Observation data Epoch J2000.0 Equinox ICRS
- Constellation: Columba
- Right ascension: 06^{h} 32^{m} 21.3775^{s}
- Declination: −37° 41′ 48.205″
- Apparent magnitude (V): 5.25±0.01

Characteristics
- Evolutionary stage: red giant branch
- Spectral type: G8 III
- U−B color index: +0.75
- B−V color index: +0.98

Astrometry
- Radial velocity (R_{v}): 39±1 km/s
- Proper motion (μ): RA: +73.075 mas/yr Dec.: −75.599 mas/yr
- Parallax (π): 11.4692±0.0782 mas
- Distance: 284 ± 2 ly (87.2 ± 0.6 pc)
- Absolute magnitude (M_{V}): +0.64

Details
- Mass: 1.94±0.11 M_{☉}
- Radius: 10.66±0.18 R_{☉}
- Luminosity: 60.7±1.4 L_{☉}
- Surface gravity (log g): 2.69±0.07 cgs
- Temperature: 4,935±29 K
- Metallicity [Fe/H]: −0.16±0.02 dex
- Rotational velocity (v sin i): 1.2±1.2 km/s
- Age: 1.68 Gyr
- Other designations: 104 G. Columbae, CD−37°2889, CPD−37°964, GC 8514, HD 46568, HIP 31165, HR 2399, SAO 196917

Database references
- SIMBAD: data

= HD 46568 =

Star in the constellation of Columba

HD 46568 (HR 2399) is a solitary star in the southern constellation Columba.

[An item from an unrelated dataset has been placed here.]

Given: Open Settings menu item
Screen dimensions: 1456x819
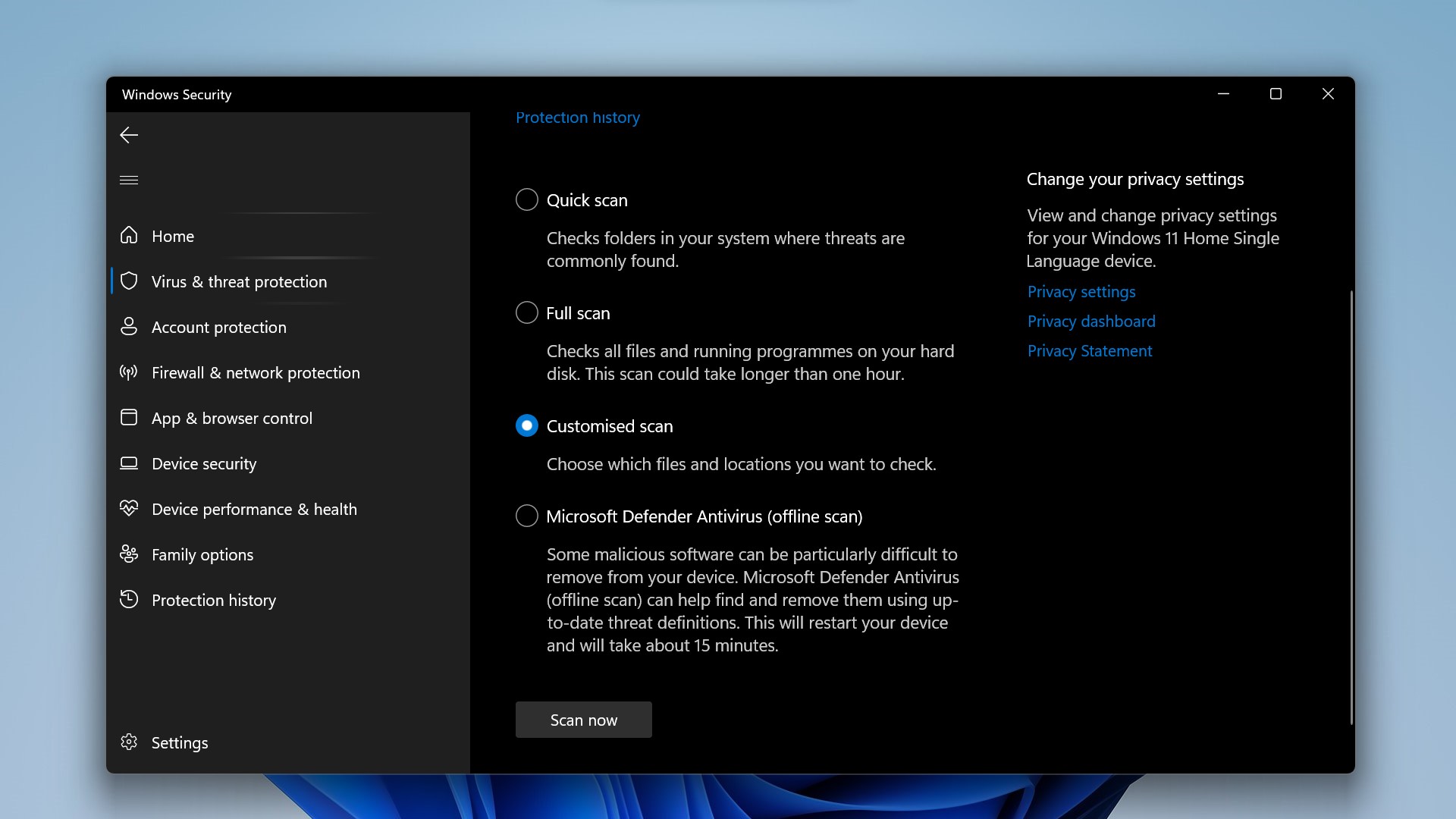Looking at the screenshot, I should 179,742.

It is faintly visible to the naked eye with an apparent magnitude of 5.25. Parallax measurements place the object at a distance of 284 light years and is currently receding with a heliocentric radial velocity of 39 km/s.

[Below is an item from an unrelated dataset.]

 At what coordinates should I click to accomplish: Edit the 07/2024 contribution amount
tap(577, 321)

HD 46568 has a stellar classification of G8 III, indicating that it is a yellow giant. At present it has nearly twice the mass of the Sun but at an age of 1.68 billion years it has expanded to 10.66 times the radius of the Sun. It has an effective temperature of 4935 K, giving it a yellow glow. However, the star's large radius yields a luminosity 60 times that of Sun. HD 46568's metallicity is 69% that of the Sun and it spins with a poorly constrained projected rotational velocity of 1.2 km/s.